● **Yapılacak iş**
Aşağıdaki yılbaşı yazısını son cümlesinden sonrasını yazarak sürdürün.

● **Okuma metni**
+++++

Makale

YILBAŞI

YILBAŞI

İlhami AYRANCI
Doç. Dr. ^ Hamdı

YILBAŞI, Hristiyanlarca Hz. İsa’nın doğumu olarak kabul edilen gündür. "Noel" denilen bu yortu’ yu (bayramı) Katolik ve Protestanlar 25 Aralık’ta, Ortodokslar ise, 6 Ocak’ ta kutlamaktadırlar. Daha sonraları Aziz Joannes Khrysostomas ve Nazianzoslu Aziz Gregorios’un çalışmalarıyla aradaki fark kaldırılarak yılın ilk gününde kutlanmaya başlanmıştır. (1)
Görüldüğü gibi Hz. İsa’nın doğumunun 31 Aralık veya 1 Ocak olduğu kesin olarak bilinmemekle birlikte, Hristiyan âlemi yılbaşı gecesini Hz. İsa’nın doğum yıldönümü mülâhaza ve inancıyla, o gece için özel yemekler yaparak, eğlenceler düzenleyerek, ayinlere katılarak kutlarlar. Batıda 24 Aralık’ta başlayıp, 1 Ocak’ta sona eren tatile de "Christmas" denilmektedir. Hristiyan inanışına göre Hz. İsa’nın adı da 1 Ocak’ta verilmiştir. (2)

+++++

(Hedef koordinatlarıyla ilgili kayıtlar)
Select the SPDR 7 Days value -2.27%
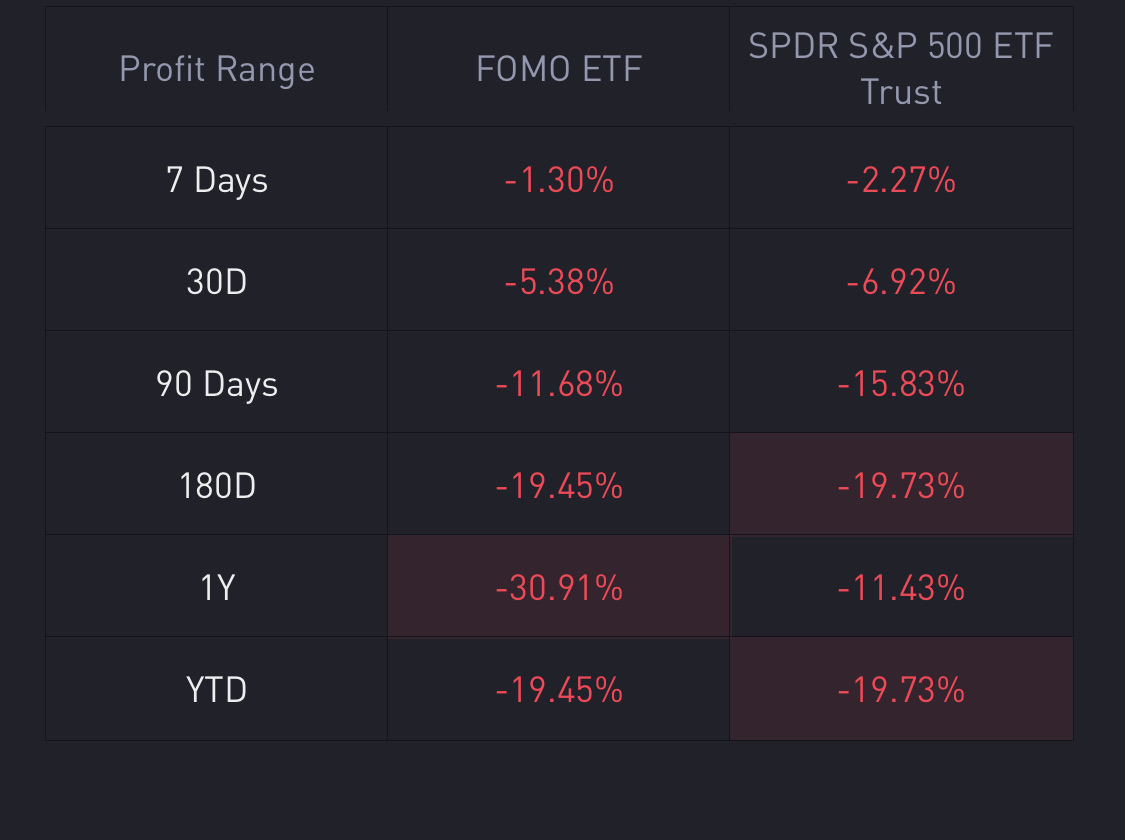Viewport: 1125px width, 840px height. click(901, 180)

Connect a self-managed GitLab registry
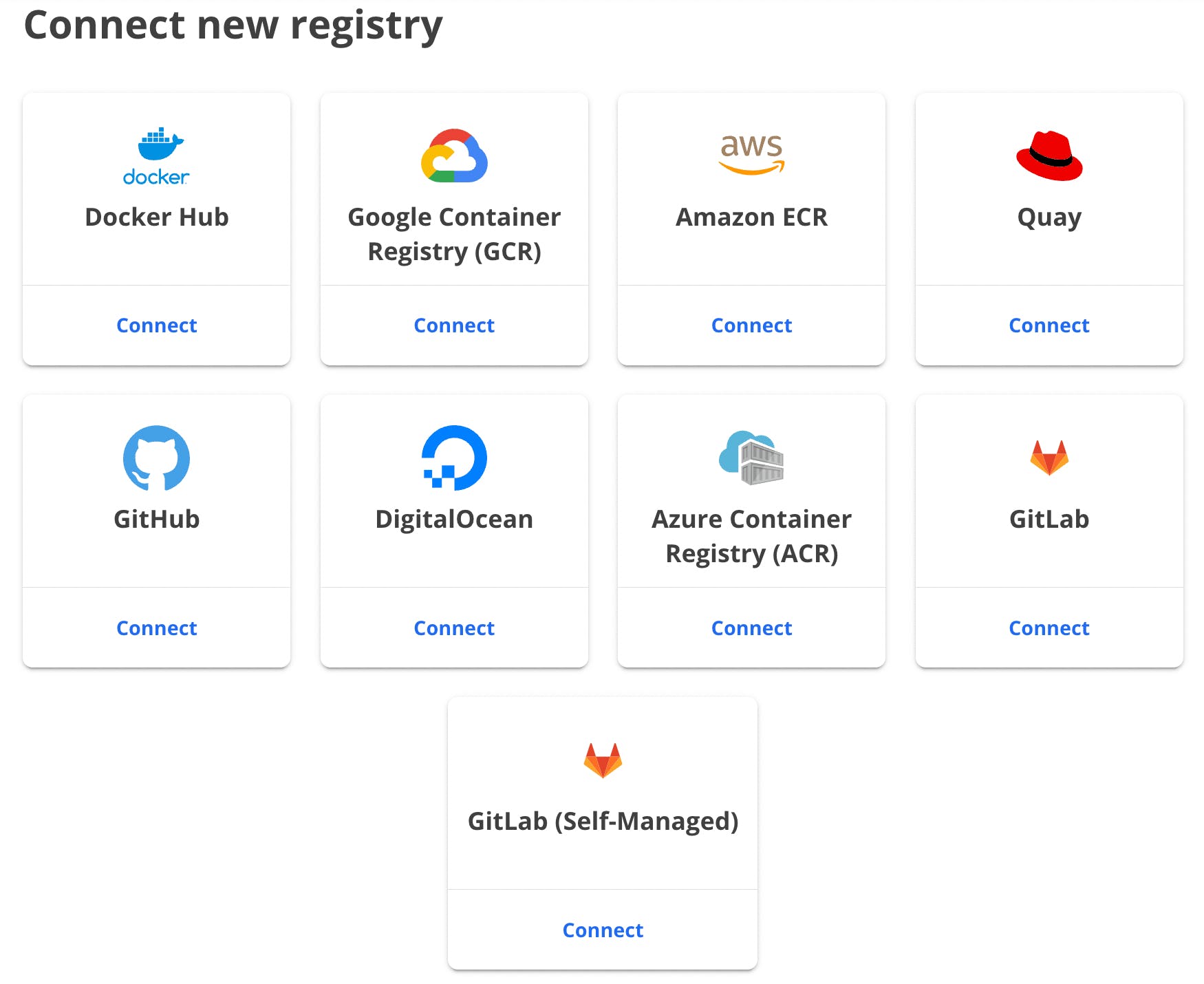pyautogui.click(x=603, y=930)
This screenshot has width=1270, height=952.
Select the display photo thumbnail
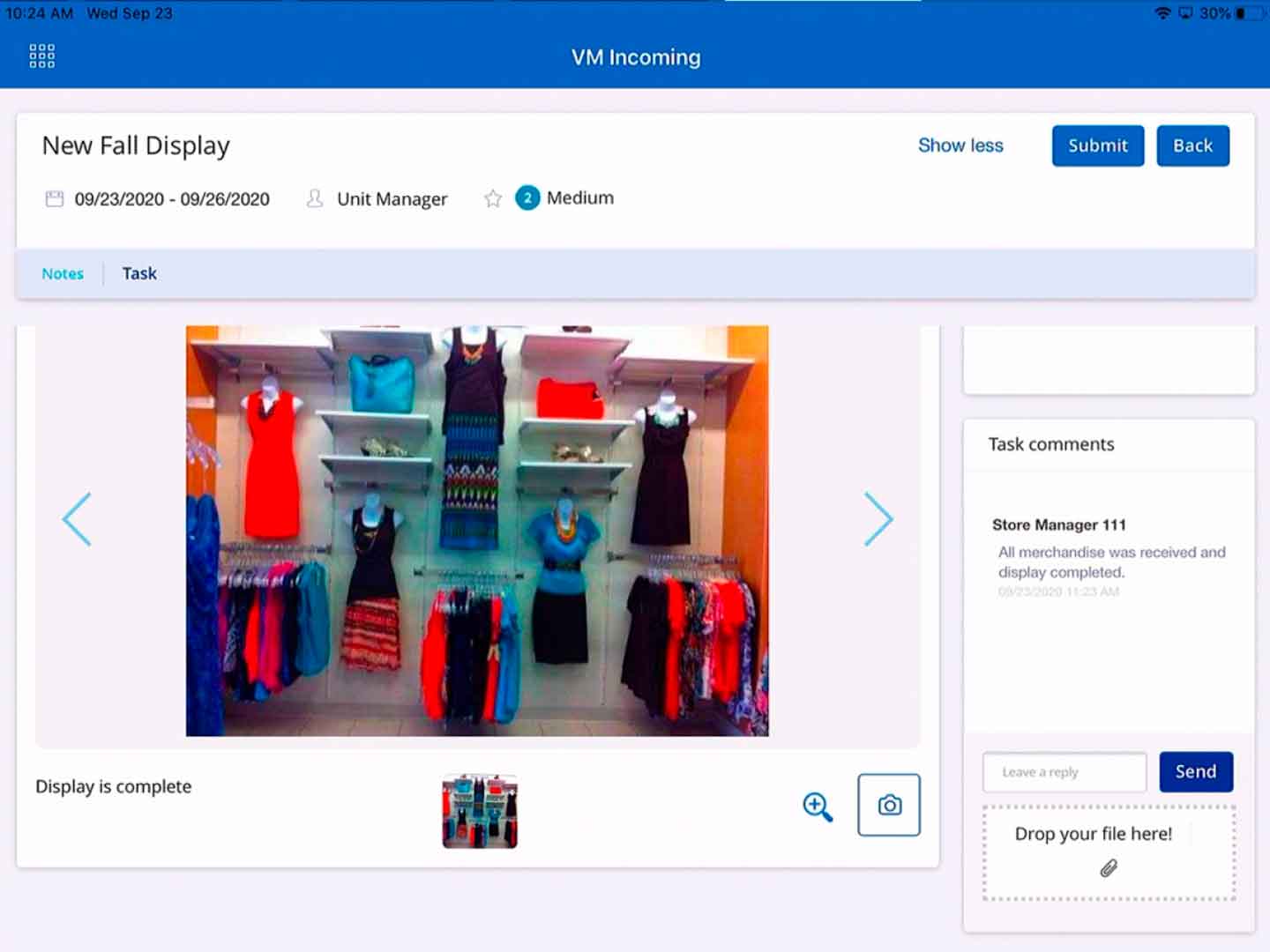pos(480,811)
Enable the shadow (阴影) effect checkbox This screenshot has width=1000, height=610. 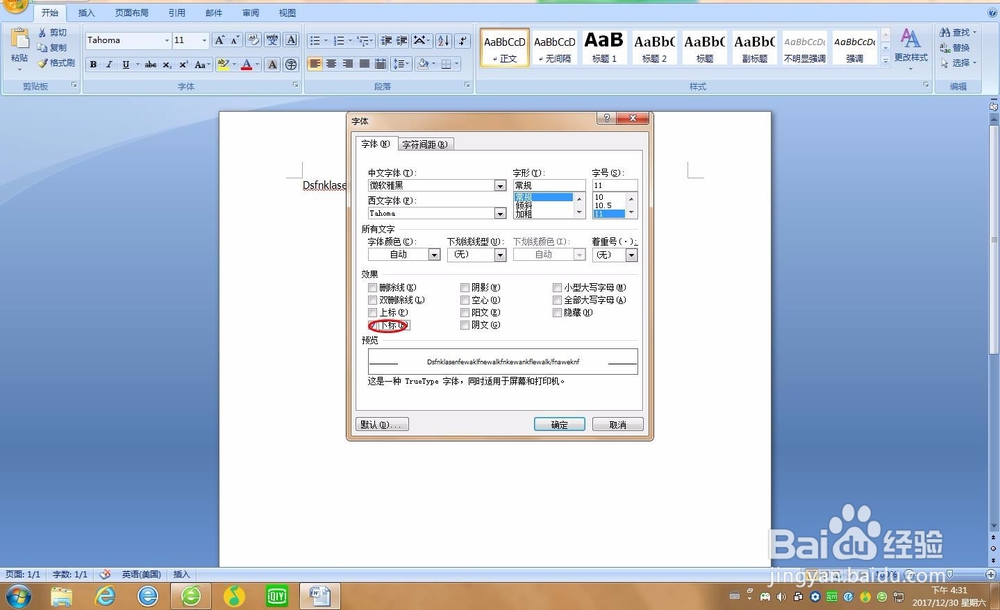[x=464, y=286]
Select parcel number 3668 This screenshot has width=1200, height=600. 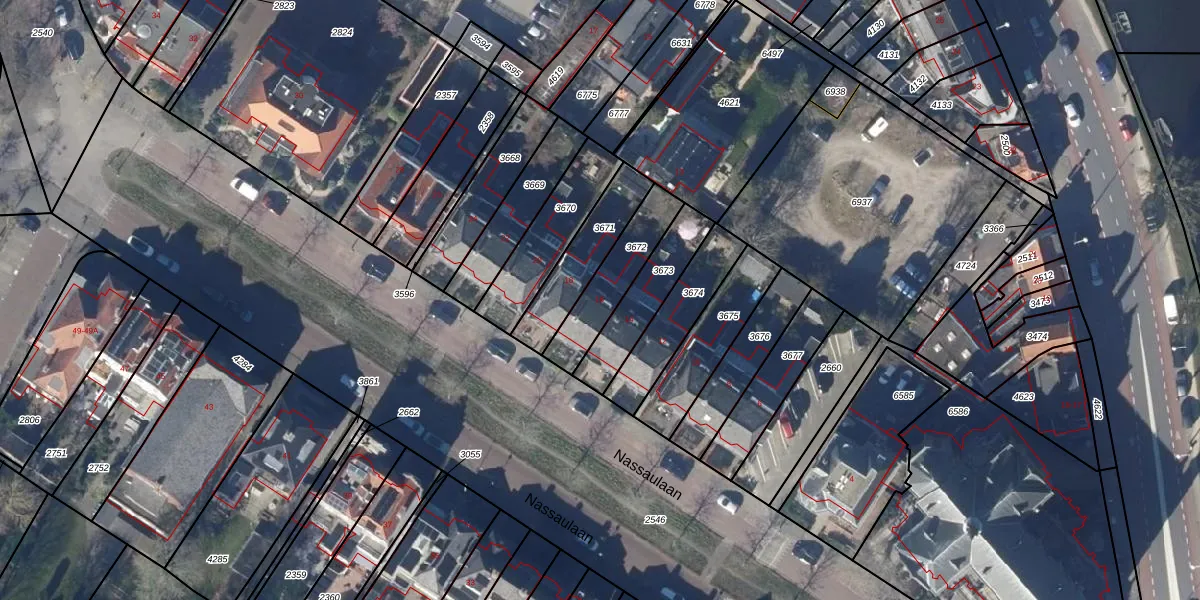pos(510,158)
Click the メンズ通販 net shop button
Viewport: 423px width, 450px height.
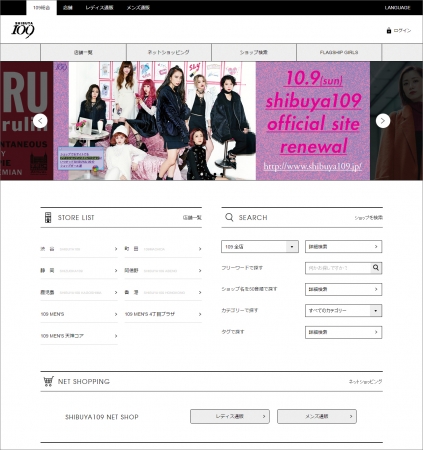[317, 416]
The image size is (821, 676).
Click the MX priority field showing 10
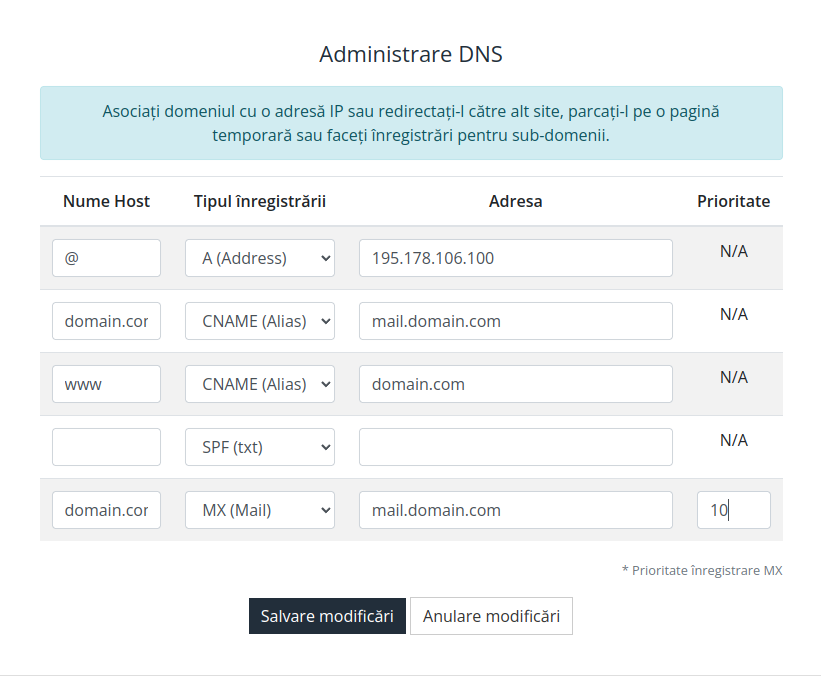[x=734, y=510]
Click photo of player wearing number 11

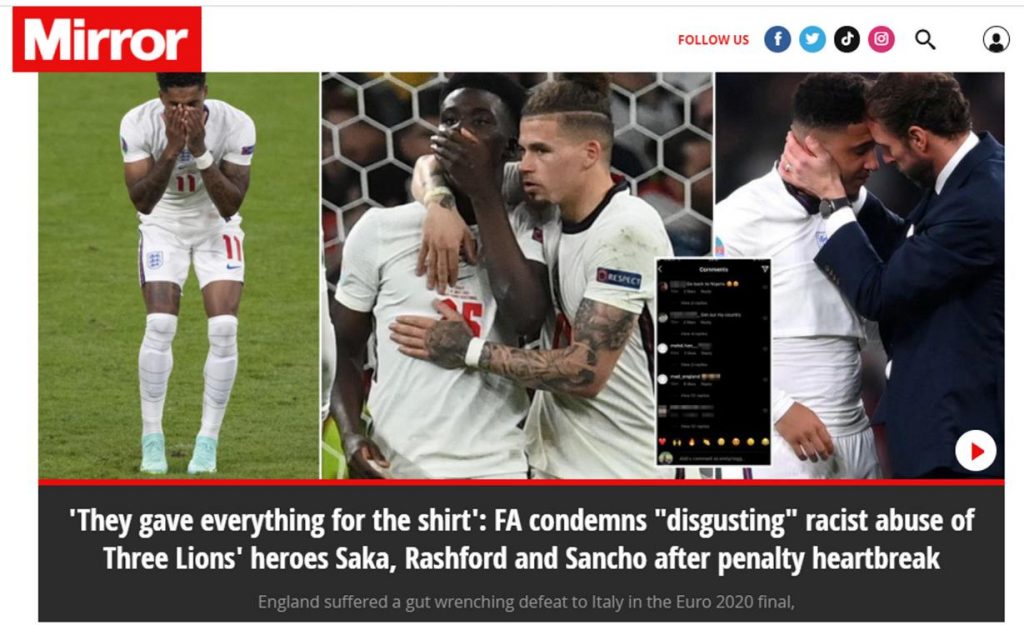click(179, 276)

+++++

● **Cevap**
NOEL BABA
Yılbaşı denildiği zaman ilk çağrışım, "noel gecesi" çocuklara hediyeler dağıttığına inanılan "Noel Baba" oluyor. Karla örtülü kırmızı başlıklı paltosu ve kocaman beyaz sakalıyla hayal edilen Noel Baba’nın bir masal kahramanı olmayıp, gerçekten yaşamış ve zamanla efsaneleşmiş bir kişi olduğunu iddia edenler bulunmakta ise de, bunun tarihî bir belge sayıla-bilecek ilmî bir dayanağı bulunmamaktadır.

NOEL AĞACI
Noel ağacına gelince; bu da, noel yortusu dolayısıyla süslenen ve ışıklandırılan çam ağacıdır. Noel dolayısıyla çam ağacı kesilmesi ve süslenmesi ilk defa 16. yüzyılda (1605) Almanya’da yapılmış, oradan da Fransa’ya yayılmış-tır. (3)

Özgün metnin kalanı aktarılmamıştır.